Everywhere he goes, he asks teens about their true feelings and fears.

“I ask, ‘How many of you have friends who are contemplating suicide?’ and more than 90 percent of kids raise their hands; 65 percent of their questions and concerns deal with their friends’ drug problems, suicide attempts and depression. It always comes down to worrying about their friends.

“So then I ask, ‘What if I opened my suitcase and pulled out 500 joints of the best stuff on the planet, and we’ll all get high? Would you like that?’ Of course they love the idea, until I ask, ‘Now, how many of you will become junkies from smoking this first joint?’

“Don’t forget, kids learn about drugs from their friends, not health class. So they look at each other and say, ‘You can’t become a junkie from smoking one joint!’ And I tell them they’re right, for more than 90 percent of us.

“But a certain percentage of the population is genetically predisposed to addiction. When that person gets high the first time, they have a totally different physiological response. It’s like, ‘Wow! I’m home!’ So then I ask, ‘Who are these people? You don’t know. But it could be your best friend. Now do you think it’s OK to party and introduce your friends to pot? How responsible is that?’

“It’s a totally different way of looking at things, and kids respond dramatically. Once you get teens to think about the consequences, and how it can affect their friends’ lives, it really changes how they look at things.”

Last spring Fine spent two days at the Grace-Webb School for Living in Hartford, Conn. At this non-denominational alternative school for children struggling with social and emotional problems, “these kids had bottomed out and didn’t trust any adults,” he remembers.

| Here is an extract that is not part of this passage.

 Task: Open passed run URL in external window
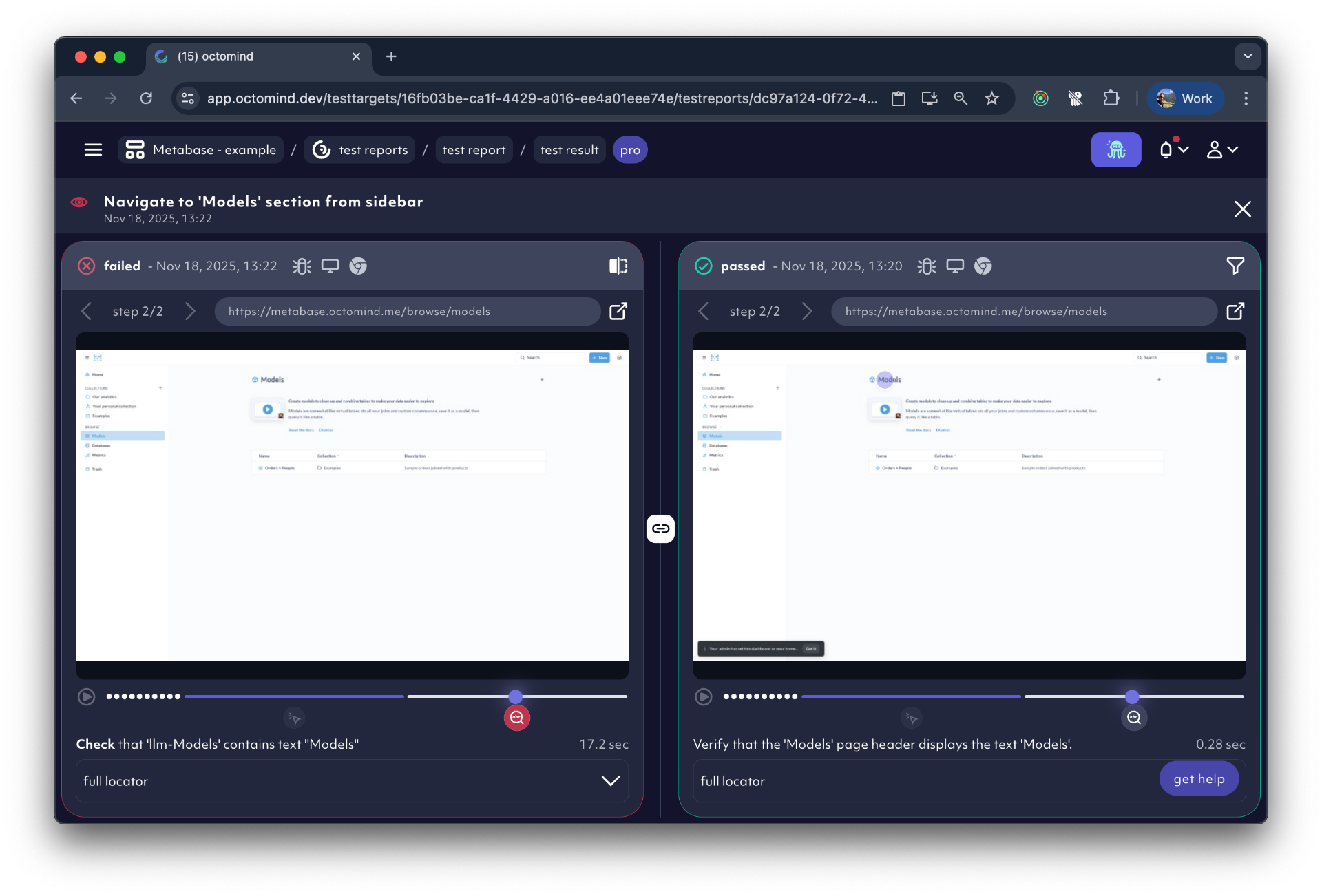(x=1235, y=311)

Kate Morgan, a school therapist, watched as the school’s 40 high school students were turned over to Fine.

“He just tuned in to these high-risk kids and could pinpoint their problems right away. Suddenly he blended with them. It was so powerful to watch these kids open up,” Morgan says. “At the end of two days, they were amazed by how much they had bonded to Yehudah. They didn’t want him to go. They each wanted a little piece of him.”

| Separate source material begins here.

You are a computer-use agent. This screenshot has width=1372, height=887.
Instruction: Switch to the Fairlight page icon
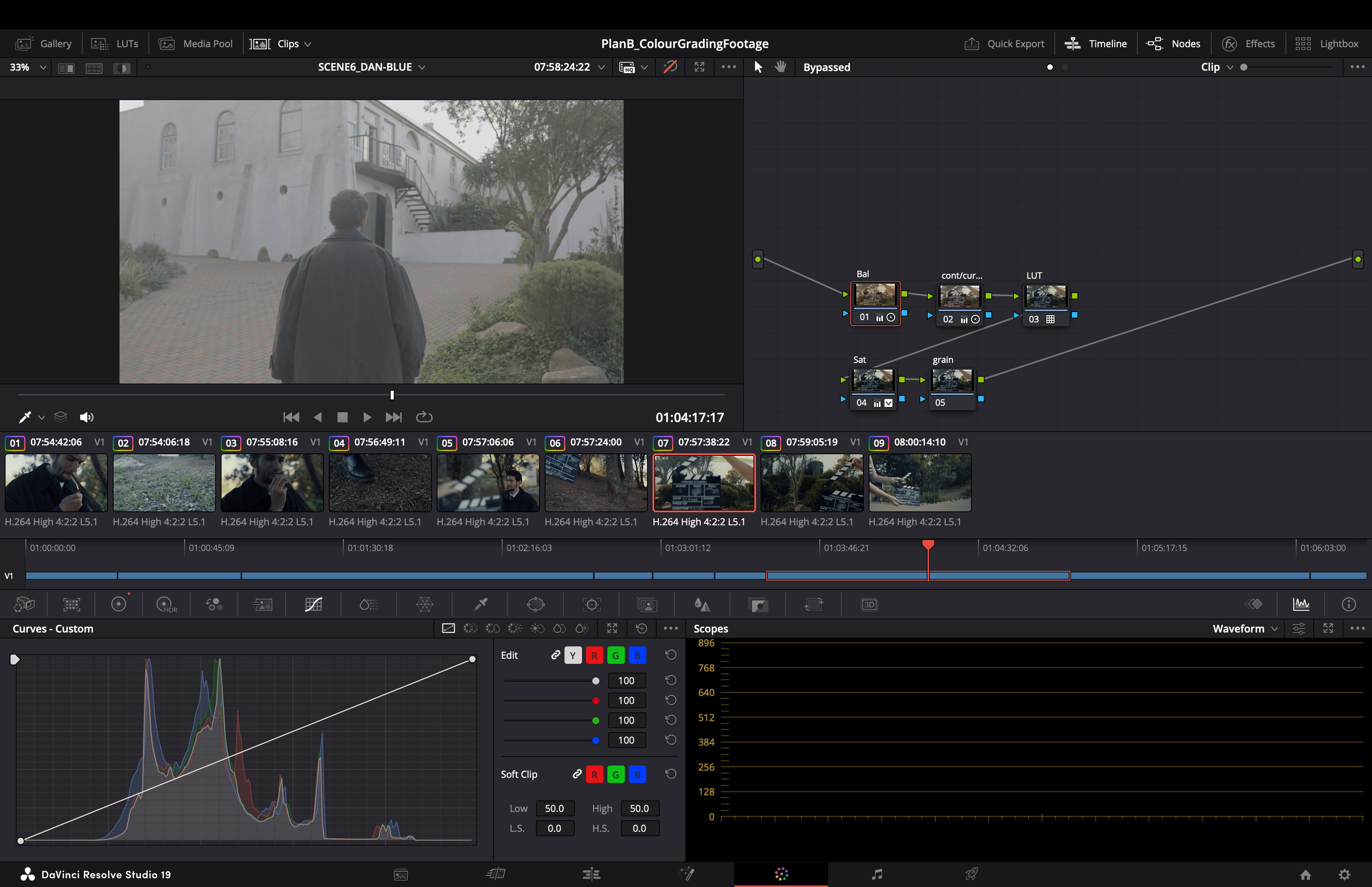pos(877,874)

Elaine Johnson runs the America Online Addictions and Recovery site for adults and teens, where Fine hosts a monthly forum on forgiveness.

“Yehudah is a healer. He has an energy that we don’t see often in our lifetime,” she says. “His forgiveness conferences replace a negative idea with a positive attitude. People leave with hope and optimism for a better life.”

How is Fine handling all the attention and calls for his advice?

“I simply care and chose not to sit on the sidelines. Who in life can wait for all the press releases and talks to finish when there is work to be done?”